Generally, we have rajasic minds – thinking a lot, working often stressed and performance oriented without conscious control of what the conditioned mind is really doing. We are planning, competing, achieving or coping and often frustrated.

In sattva we can calm the mind and gain control. The conscious inner journey shows us we don’t need to act on negative thoughts and states, nor even be affected by them. When we observe (without judgement or reaction) our resentments, jealousy, doubt and fears and not act on them, we can start to transform them into sattvic energy. Not acting on conditioned and negative thinking is definitely part of maturity.

The unconscious mind is chaos and tamasic – full of past clutter and often triggered into irrelevant or destructive tendencies. For most people, it is largely a dark unknown which is tamas. This energy keeps us swinging in cycles between the gunas and makes us fickle in loyalties and commitments.

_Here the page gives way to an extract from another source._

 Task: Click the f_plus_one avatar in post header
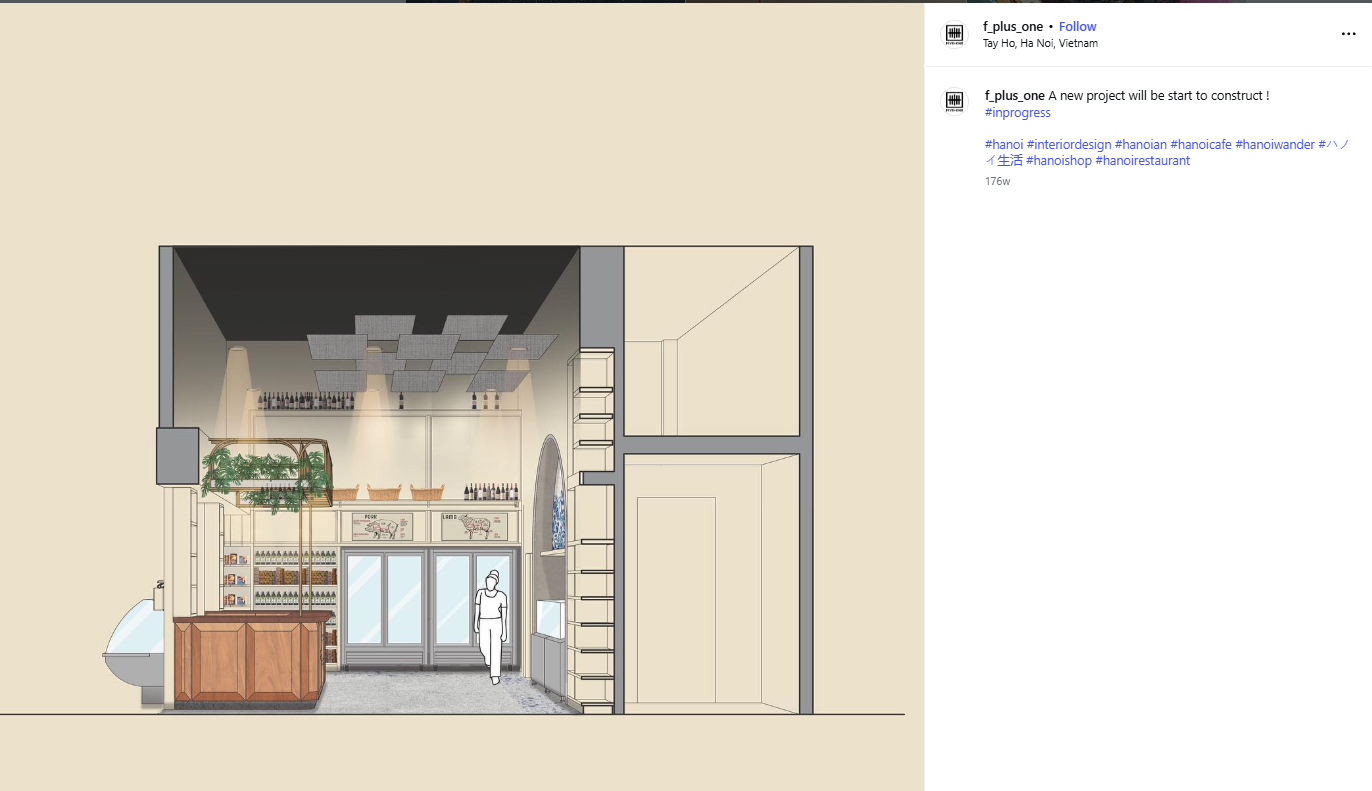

It is inner conviction, standing firm in our highest resolutions and values that steadies the mind and strengthens our ability to stand firm aside from negative inner states or difficult outer circumstances.

Conviction is a critical attribute to begin to consciously transform our energies regularly. Gradually unifying our desires and mind into a focused and harmonised energy, we can make our lives a conscious reflection of our highest truths and eventually a living work of art. Transforming tamas and rajas sets the stage for such a great accomplishment, of which sattvic mind and life is the launching pad.

Recommended reading:

Essence of the Bhagavad Gita – A Contemporary Guide to Yoga, Meditation and Indian Philosophy by Eknath Easwaran (The Blue Mountain Center for Meditation, Canada, 2011)

Also there are many good translations of the Bhagavad Gita itself. An excellent one for serious readers is:

God talks to Arjuna – The Bhagavad Gita – Royal Science of God-Realization by Paramahansa Yogananda (Self Realization Fellowship, Second Edition, 1999).